Never rely on a single metric. It is the combination of metrics, each providing different insights, that enables you to determine how well you are meeting an objective.
Prefer automated over manual measures. Once the initial investment in tooling has been made, automated measures are less expensive to gather, are less likely to have been gamed, and guaranteed to be tracked.
Metrics must be timely. Would you be happy to discover that the Outlier rate in Figure 1 was calculated four months ago, before you had a push to clean up your data? Probably not. But what if it was calculated an hour ago?
Compete against yourself. Comparing people, teams, or even divisions based on metrics is a recipe for dysfunction. In competitive situations, people will do everything they can to game the metrics in their favor, rather than focusing on the behaviors you were hoping to engender via your metrics strategy.
Metrics must provide positive value. The benefit derived from the metric must exceed the cost of measuring it.
Prefer leading over trailing metrics. A trailing metric helps you to understand the past, and a leading metric allows you to predict the future.
Whether a metric is trailing or leading depends on context. For example, defect trend is a trailing metric when used to describe the quality of your work. It is a leading indicator when used to determine the likelihood of releasing on schedule (a long-term trend of a growing backlogof defects indicates you’re likely to run out of time to fix the problems).

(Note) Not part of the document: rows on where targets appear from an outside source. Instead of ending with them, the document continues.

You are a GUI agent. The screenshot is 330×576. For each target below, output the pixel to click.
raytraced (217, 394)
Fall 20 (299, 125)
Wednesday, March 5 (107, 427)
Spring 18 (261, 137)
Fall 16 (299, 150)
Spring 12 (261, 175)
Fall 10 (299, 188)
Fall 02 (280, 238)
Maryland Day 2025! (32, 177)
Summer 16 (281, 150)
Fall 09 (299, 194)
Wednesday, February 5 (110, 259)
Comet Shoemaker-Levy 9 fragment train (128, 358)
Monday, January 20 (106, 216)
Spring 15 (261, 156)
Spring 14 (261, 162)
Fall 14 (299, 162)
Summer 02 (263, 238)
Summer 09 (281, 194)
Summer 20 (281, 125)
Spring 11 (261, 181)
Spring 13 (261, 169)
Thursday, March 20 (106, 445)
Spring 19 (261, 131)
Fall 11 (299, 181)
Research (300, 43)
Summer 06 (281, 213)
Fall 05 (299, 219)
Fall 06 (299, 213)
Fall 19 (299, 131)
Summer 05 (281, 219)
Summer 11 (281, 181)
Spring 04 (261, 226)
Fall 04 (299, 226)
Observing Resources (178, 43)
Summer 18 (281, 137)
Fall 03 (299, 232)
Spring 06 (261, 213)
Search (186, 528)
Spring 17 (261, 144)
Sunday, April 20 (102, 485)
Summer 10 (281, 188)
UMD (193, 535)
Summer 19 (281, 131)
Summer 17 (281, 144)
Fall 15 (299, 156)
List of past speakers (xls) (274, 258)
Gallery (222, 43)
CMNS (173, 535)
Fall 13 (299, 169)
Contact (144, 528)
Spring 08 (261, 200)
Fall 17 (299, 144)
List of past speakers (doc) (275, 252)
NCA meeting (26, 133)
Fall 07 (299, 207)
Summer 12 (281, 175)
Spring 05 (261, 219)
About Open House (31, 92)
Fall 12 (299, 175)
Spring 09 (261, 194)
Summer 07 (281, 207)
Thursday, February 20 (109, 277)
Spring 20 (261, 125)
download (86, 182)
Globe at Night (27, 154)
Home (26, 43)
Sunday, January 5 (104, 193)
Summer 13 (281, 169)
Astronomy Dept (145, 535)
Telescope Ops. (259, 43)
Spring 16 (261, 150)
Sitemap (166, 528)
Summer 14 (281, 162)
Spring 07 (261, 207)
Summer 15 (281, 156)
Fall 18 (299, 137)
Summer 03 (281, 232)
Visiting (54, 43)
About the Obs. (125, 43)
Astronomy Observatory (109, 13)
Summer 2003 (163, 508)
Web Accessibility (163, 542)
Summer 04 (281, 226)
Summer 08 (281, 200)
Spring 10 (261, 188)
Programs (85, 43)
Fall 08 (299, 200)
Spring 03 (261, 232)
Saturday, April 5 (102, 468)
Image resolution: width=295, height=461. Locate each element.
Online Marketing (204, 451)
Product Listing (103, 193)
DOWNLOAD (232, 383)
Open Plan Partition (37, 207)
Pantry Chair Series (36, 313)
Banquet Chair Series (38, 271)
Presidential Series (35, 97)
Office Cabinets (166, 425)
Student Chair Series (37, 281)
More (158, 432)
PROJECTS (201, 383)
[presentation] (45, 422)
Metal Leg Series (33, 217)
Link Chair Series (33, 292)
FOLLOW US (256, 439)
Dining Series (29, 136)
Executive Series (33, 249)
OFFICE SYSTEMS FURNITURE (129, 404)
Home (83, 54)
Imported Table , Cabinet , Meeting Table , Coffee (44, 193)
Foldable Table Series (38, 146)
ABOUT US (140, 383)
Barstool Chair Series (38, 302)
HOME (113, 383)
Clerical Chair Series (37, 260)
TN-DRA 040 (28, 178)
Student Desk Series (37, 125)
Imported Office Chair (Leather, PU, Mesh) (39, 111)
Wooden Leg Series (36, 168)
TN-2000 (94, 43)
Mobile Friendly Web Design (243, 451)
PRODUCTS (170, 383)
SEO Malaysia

Figure 1. Communicating a metric as a scalar, a trend, and as a distribution (click to enlarge).

Parting Thoughts

I believe that data, in particular enterprise data, should be treated as an asset. The implication is that your organization should actively strive to ensure that your data is of high quality. This includes having a pragmatic enterprise metadata program, adopting modern data quality practices, and adopting a pragmatic data quality metrics strategy.

Source

Some material in the article was adapted from my book Not Just Data: How to Deliver Continuous Enterprise Data.